Stored data:
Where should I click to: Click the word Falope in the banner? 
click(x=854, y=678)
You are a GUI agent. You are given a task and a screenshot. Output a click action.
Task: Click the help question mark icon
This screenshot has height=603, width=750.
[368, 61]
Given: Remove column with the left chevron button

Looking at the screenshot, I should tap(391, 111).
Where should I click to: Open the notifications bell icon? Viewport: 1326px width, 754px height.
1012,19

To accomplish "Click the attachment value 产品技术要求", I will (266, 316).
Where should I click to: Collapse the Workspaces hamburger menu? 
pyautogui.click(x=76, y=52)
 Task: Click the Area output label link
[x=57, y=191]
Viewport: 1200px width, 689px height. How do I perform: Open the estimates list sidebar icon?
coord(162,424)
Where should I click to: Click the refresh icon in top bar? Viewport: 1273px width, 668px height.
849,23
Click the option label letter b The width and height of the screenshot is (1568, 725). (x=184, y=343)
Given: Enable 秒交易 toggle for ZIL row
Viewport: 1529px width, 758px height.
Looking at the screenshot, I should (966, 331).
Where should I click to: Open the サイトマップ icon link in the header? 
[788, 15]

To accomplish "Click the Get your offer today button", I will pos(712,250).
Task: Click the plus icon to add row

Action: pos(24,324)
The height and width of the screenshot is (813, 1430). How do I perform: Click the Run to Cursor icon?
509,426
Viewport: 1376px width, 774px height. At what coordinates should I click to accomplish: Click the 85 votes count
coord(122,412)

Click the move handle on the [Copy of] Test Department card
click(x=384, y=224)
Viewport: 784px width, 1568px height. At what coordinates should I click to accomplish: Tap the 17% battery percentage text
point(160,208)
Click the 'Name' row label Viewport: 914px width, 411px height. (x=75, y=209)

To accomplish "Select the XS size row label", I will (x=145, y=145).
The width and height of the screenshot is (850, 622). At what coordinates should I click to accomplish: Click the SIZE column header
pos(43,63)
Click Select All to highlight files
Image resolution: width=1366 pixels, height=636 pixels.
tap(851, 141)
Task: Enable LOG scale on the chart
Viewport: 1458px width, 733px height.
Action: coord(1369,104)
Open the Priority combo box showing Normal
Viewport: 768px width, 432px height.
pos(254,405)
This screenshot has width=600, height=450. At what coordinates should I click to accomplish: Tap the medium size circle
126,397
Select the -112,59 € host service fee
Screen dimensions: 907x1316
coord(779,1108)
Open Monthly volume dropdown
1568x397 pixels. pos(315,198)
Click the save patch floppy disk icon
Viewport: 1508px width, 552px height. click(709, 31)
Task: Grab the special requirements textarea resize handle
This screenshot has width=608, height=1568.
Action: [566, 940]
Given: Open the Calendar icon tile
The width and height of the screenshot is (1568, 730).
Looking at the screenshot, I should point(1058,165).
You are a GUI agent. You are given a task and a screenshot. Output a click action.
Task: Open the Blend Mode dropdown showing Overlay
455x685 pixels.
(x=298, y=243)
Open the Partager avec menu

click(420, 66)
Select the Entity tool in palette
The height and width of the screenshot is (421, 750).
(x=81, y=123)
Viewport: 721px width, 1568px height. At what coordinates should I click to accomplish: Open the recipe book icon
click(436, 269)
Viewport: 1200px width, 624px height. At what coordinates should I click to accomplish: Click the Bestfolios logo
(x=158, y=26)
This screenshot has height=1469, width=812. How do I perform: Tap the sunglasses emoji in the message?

■ **WORK TO BE COMPLETED**: Copy every record precisely, omitting nothing.

■ **ANSWER SECTION**:
Where should I click to: Click the word Falope in the banner? 
click(x=854, y=678)
You are a GUI agent. You are given a task and a screenshot. Output a click action.
Task: Click the help question mark icon
This screenshot has height=603, width=750.
[368, 61]
Given: Remove column with the left chevron button

Looking at the screenshot, I should tap(391, 111).
Where should I click to: Open the notifications bell icon? Viewport: 1326px width, 754px height.
1012,19

To accomplish "Click the attachment value 产品技术要求", I will (266, 316).
Where should I click to: Collapse the Workspaces hamburger menu? 
pyautogui.click(x=76, y=52)
 Task: Click the Area output label link
[x=57, y=191]
Viewport: 1200px width, 689px height. How do I perform: Open the estimates list sidebar icon?
coord(162,424)
Where should I click to: Click the refresh icon in top bar? Viewport: 1273px width, 668px height.
849,23
Click the option label letter b The width and height of the screenshot is (1568, 725). (x=184, y=343)
Given: Enable 秒交易 toggle for ZIL row
Viewport: 1529px width, 758px height.
Looking at the screenshot, I should (966, 331).
Where should I click to: Open the サイトマップ icon link in the header? 
[788, 15]

To accomplish "Click the Get your offer today button", I will pos(712,250).
Task: Click the plus icon to add row

Action: pos(24,324)
The height and width of the screenshot is (813, 1430). How do I perform: Click the Run to Cursor icon?
509,426
Viewport: 1376px width, 774px height. At what coordinates should I click to accomplish: Click the 85 votes count
coord(122,412)

Click the move handle on the [Copy of] Test Department card
click(x=384, y=224)
Viewport: 784px width, 1568px height. At what coordinates should I click to accomplish: Tap the 17% battery percentage text
point(160,208)
Click the 'Name' row label Viewport: 914px width, 411px height. (x=75, y=209)

To accomplish "Select the XS size row label", I will (x=145, y=145).
The width and height of the screenshot is (850, 622). At what coordinates should I click to accomplish: Click the SIZE column header
pos(43,63)
Click Select All to highlight files
Image resolution: width=1366 pixels, height=636 pixels.
tap(851, 141)
Task: Enable LOG scale on the chart
Viewport: 1458px width, 733px height.
Action: coord(1369,104)
Open the Priority combo box showing Normal
Viewport: 768px width, 432px height.
pos(254,405)
This screenshot has width=600, height=450. At what coordinates should I click to accomplish: Tap the medium size circle
126,397
Select the -112,59 € host service fee
Screen dimensions: 907x1316
coord(779,1108)
Open Monthly volume dropdown
1568x397 pixels. pos(315,198)
Click the save patch floppy disk icon
Viewport: 1508px width, 552px height. click(709, 31)
Task: Grab the special requirements textarea resize handle
This screenshot has width=608, height=1568.
Action: [566, 940]
Given: Open the Calendar icon tile
The width and height of the screenshot is (1568, 730).
Looking at the screenshot, I should point(1058,165).
You are a GUI agent. You are given a task and a screenshot. Output a click action.
Task: Open the Blend Mode dropdown showing Overlay
455x685 pixels.
(x=298, y=243)
Open the Partager avec menu

click(420, 66)
Select the Entity tool in palette
The height and width of the screenshot is (421, 750).
(x=81, y=123)
Viewport: 721px width, 1568px height. At what coordinates should I click to accomplish: Open the recipe book icon
click(436, 269)
Viewport: 1200px width, 624px height. At what coordinates should I click to accomplish: Click the Bestfolios logo
(x=158, y=26)
This screenshot has height=1469, width=812. How do I perform: Tap the sunglasses emoji in the message?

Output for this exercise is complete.